Monday, August 7
Early morning. I sit in the dark, my back propped against pillows, a cup of scalding coffee cradled in my hands. The rhythmic tick of the clock’s pendulum is hypnotic, as familiar and comforting as the sound of my good mother’s heartbeat when I sat, my head nestled against her chest, as a little girl. Outside, a light summer shower falls. Through the open windows and wafting curtains, I listen to the whispered conversation of tall trees in droning rain.
Early morning is my favorite time of day. Sitting alone, attuned to my own internal dialogue, I sometimes feel as if I’m sitting in the company of a peculiar, albeit interesting, stranger. (Aren’t we all strangers to ourselves?) Her random thoughts are occasionally crazy, frequently unsettling, and often uncannily accurate. As I sit, I jot down some of her insights. Like dreams, if I don’t write them down, I tend to forget them.

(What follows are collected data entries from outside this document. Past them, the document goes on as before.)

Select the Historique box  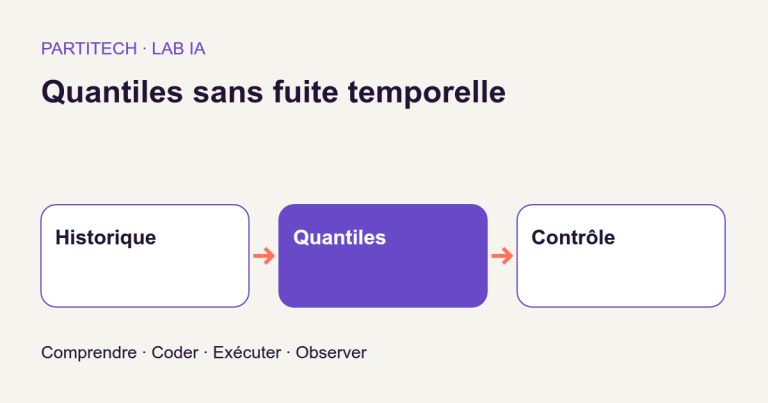coord(145,256)
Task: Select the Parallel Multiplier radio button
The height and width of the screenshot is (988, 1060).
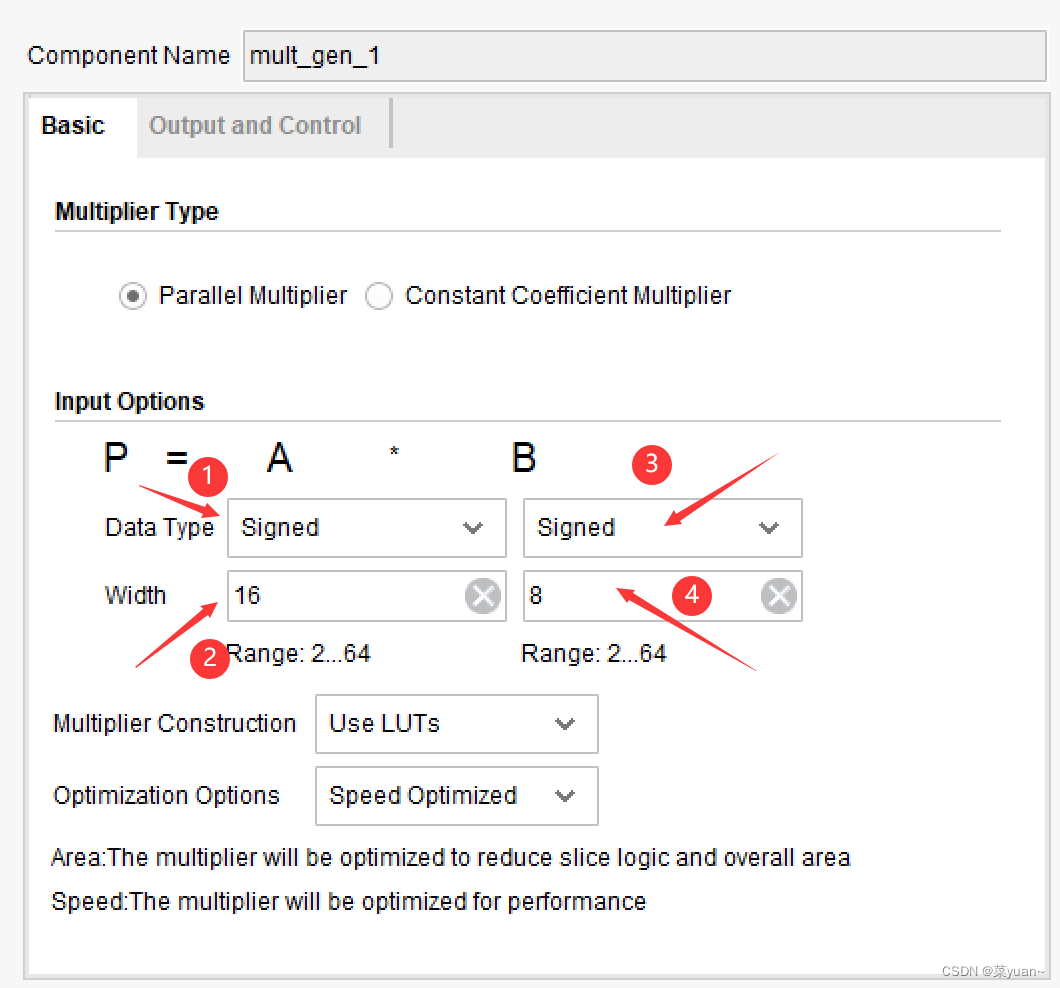Action: [132, 297]
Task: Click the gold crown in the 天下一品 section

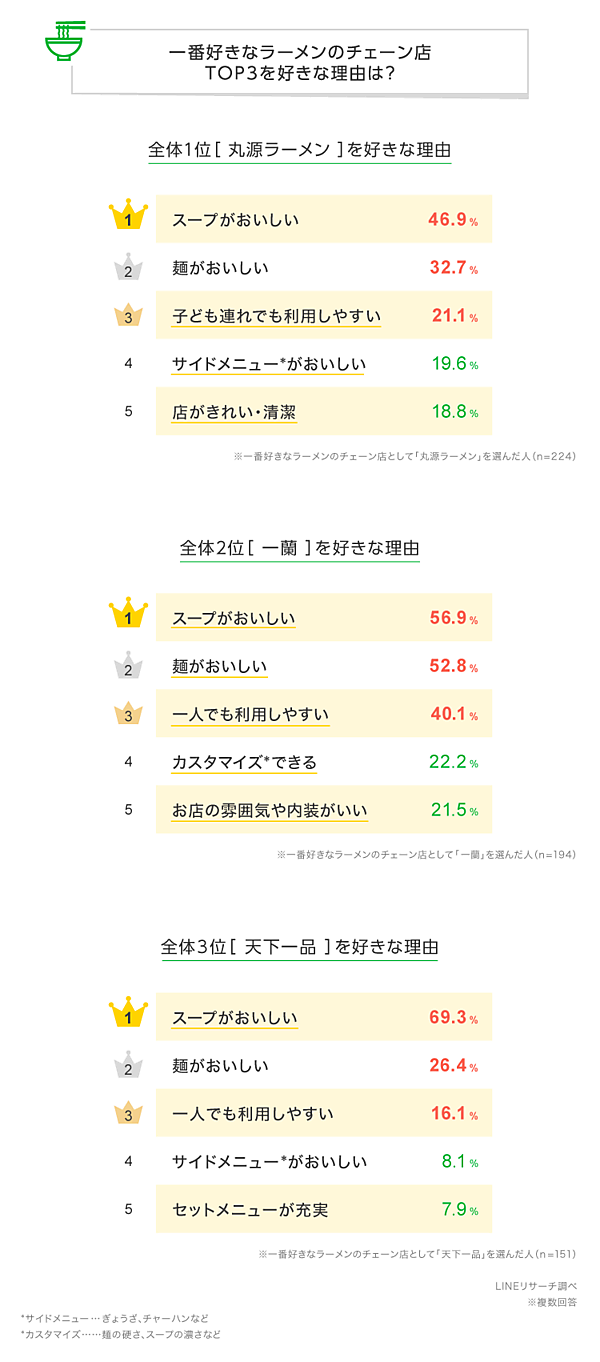Action: (x=128, y=1013)
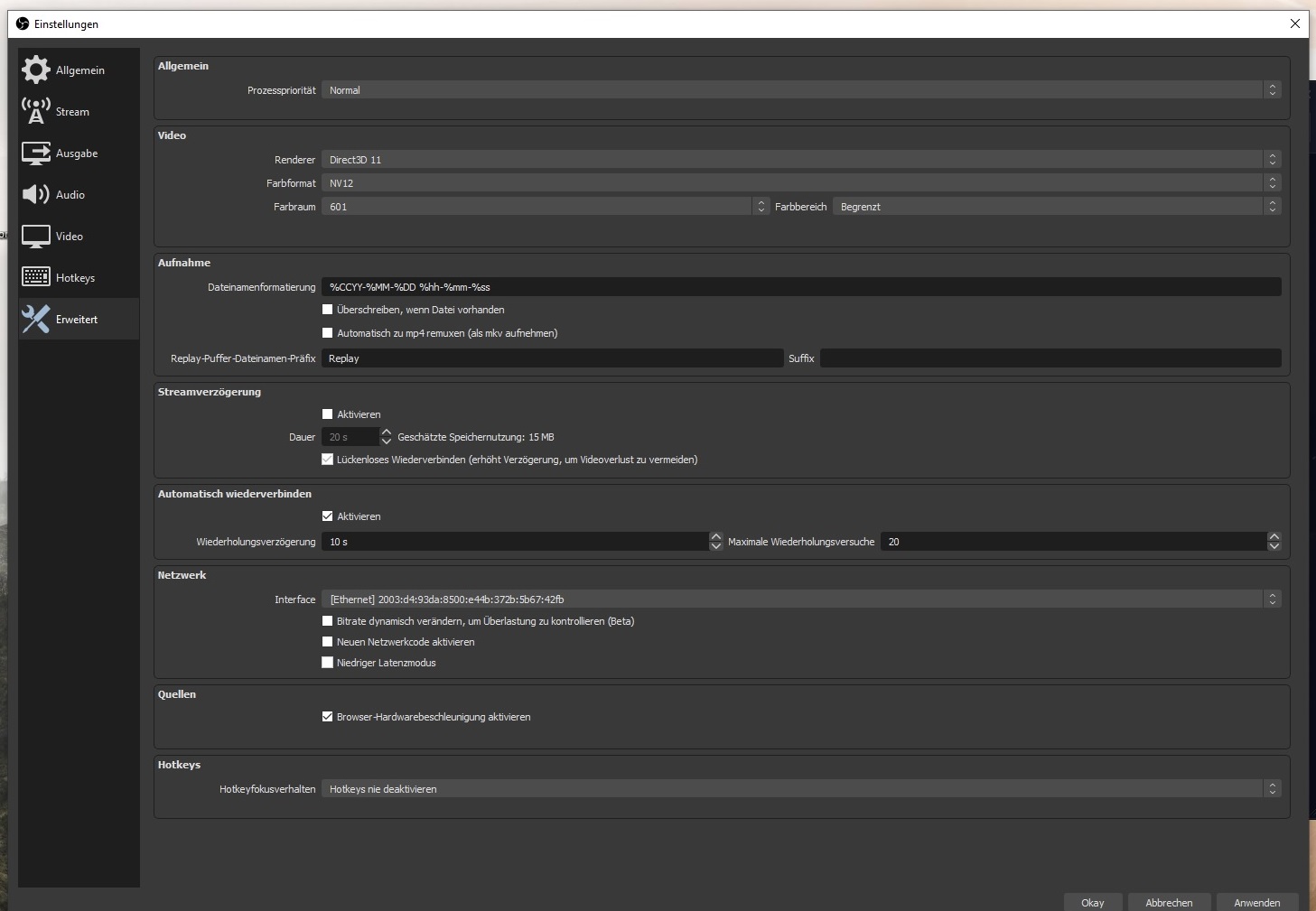
Task: Toggle 'Automatisch zu mp4 remuxen' checkbox
Action: 328,333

I’m retired, with no deeds to do, no promises to keep. I have time to sit alone in the dark. Still, it’s not always easy. Digital temptations (addictions, really) abound: Facebook, Twitter, emails, 24/7 cable T.V. Every morning, I have to make a conscious decision to say ‘no’ to all that and willingly enter the solitary island of my own little world. I notice when I do, I feel more peaceful, productive, creative and optimistic for the rest of the day.
My quiet time alone is probably much like what other people call meditation, prayer, or mindfulness. Or maybe it's not; I don’t know. But whatever it is, I recommend it. As an aside, I think children need the same kind of internal quiet and privacy. I suspect we all do.